Students who prefer to write on earlier assigned primary documents can choose
from the additional
topics below.
FORMAT:
5-7 pages typed, double spaced, no plastic or cardboard covers, just a title
page.
TA will set his or her own schedule for reading rough drafts.
TOPICS BASED ON MACHIAVELLI'S PRINCE:
1. Discuss the
role of force and violence in the conduct of Machiavelli's Prince.
Are these justified for their own sake or only as a means to an end?
2. Discuss the concepts of virtú and fortuna in Machiavelli's thought.
3. Machiavelli
has been described as the first political scientist. Can you see the beginnings
of a
"science of politics" in the Prince? What kinds of general
rules govern political actions, and what
kind of evidence does he use to demonstrate the workings of these rules?

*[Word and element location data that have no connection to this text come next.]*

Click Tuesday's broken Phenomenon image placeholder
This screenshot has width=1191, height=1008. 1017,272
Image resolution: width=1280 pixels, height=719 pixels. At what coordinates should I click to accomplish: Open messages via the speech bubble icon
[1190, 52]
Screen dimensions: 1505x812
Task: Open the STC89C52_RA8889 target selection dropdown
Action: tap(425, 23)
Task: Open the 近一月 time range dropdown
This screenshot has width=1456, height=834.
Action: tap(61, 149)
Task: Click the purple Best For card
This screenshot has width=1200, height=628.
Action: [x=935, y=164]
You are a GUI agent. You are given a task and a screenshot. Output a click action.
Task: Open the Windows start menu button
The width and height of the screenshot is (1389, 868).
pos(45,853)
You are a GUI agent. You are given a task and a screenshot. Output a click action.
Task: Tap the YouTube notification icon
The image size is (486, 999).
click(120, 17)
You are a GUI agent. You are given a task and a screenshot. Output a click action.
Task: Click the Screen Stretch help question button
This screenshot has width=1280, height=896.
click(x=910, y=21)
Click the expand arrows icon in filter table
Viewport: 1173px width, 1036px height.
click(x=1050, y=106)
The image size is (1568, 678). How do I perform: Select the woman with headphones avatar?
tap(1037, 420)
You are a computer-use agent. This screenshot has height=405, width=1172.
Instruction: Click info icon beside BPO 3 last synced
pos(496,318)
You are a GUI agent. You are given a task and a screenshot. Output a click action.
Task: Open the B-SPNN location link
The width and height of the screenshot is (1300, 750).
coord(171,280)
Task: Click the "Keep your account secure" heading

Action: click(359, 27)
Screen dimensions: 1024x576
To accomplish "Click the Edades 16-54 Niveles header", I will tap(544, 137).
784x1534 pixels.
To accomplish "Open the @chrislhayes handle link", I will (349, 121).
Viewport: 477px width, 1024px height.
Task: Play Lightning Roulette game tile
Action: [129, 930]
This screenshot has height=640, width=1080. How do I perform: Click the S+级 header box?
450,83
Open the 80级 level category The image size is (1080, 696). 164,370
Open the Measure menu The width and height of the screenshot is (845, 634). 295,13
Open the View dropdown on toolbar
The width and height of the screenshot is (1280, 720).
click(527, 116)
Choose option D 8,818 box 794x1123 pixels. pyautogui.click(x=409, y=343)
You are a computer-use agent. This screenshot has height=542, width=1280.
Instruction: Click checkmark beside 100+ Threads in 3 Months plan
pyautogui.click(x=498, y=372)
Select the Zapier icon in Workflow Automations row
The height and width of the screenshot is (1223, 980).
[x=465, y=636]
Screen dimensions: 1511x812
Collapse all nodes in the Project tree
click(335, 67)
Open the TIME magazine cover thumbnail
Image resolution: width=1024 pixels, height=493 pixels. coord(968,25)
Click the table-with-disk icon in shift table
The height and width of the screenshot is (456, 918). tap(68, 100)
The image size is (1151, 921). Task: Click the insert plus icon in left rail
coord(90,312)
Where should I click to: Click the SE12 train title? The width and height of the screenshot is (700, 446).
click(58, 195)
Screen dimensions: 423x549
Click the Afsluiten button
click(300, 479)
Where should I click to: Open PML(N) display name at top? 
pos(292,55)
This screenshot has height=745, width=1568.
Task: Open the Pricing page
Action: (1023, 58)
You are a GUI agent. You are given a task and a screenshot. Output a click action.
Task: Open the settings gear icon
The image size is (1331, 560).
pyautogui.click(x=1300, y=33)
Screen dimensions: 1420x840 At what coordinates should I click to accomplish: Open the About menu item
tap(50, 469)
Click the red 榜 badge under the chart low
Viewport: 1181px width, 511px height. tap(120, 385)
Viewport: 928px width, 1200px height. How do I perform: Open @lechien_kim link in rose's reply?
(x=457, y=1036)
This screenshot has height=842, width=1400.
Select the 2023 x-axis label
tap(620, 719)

TOPICS BASED ON THOMAS MORE'S UTOPIA:
4. Discuss the
interaction between human nature and society in More's Utopia. What
is man's
essential nature, and how does Utopian society help to form (or reform) basic
human characteristics?
5. How do the
social arrangements described in Book II of the Utopia respond to the
critique
of l6th century English society and politics presented by Hythloday in Book
I?
TOPICS COMPARING MACHIAVELLI'S PRINCE AND THOMAS MORE'S UTOPIA:
6. Compare attitudes
towards violence and warfare in Machiavelli's Prince and More's Utopia.
(Be sure to include the non-Utopians in discussion of Utopia.)
7. Book I of More's
Utopia is often described as a "dialogue on counsel," that
is as a treatise
on how a learned or wise man can give advice to princes. Since Machiavelli's
Prince was also
an attempt to advise a prince, compare the kinds of advice each writer offers
his prince.
Additional paper topics drawing on Geary, Readings in Medieval History.
l. Both Tacitus'
Germania and Thomas More's Utopia can be seen as ethnographic
accounts,
one of an actual tribal society and the other of an imaginary society. Compare
the topics and
issues raised by each of these "ethnographers," discussing how More
and Tacitus' concerns
about their own societies influence their presentations the "other"
society.
2.
Major historical events such as the Crusades are always viewed differently,
from the various
perspectives of the multiple groups involved. Compare two or more of the four
accounts of the
First Crusade included in the Geary volume (pp. 386-420), indicating how the
values, attitudes,
presuppositions and experience of each group are reflected in their accounts.
3.
The Letters of Abelard and Heloise reflect two conflicting views of their
relationship. How does
Heloise's view of their love affair differ from the clerical and religious view
presented by Abelard?
4.
The conflict between Gregory VII and Henry IV of Germany involved different
views of the
relationship of the church and the secular authorities. Using the documents
on the Investiture
Controversy (in Geary, pp. 580-606), compare the Papal and Imperial views on
the correct
relationship of spiritual and temporal powers.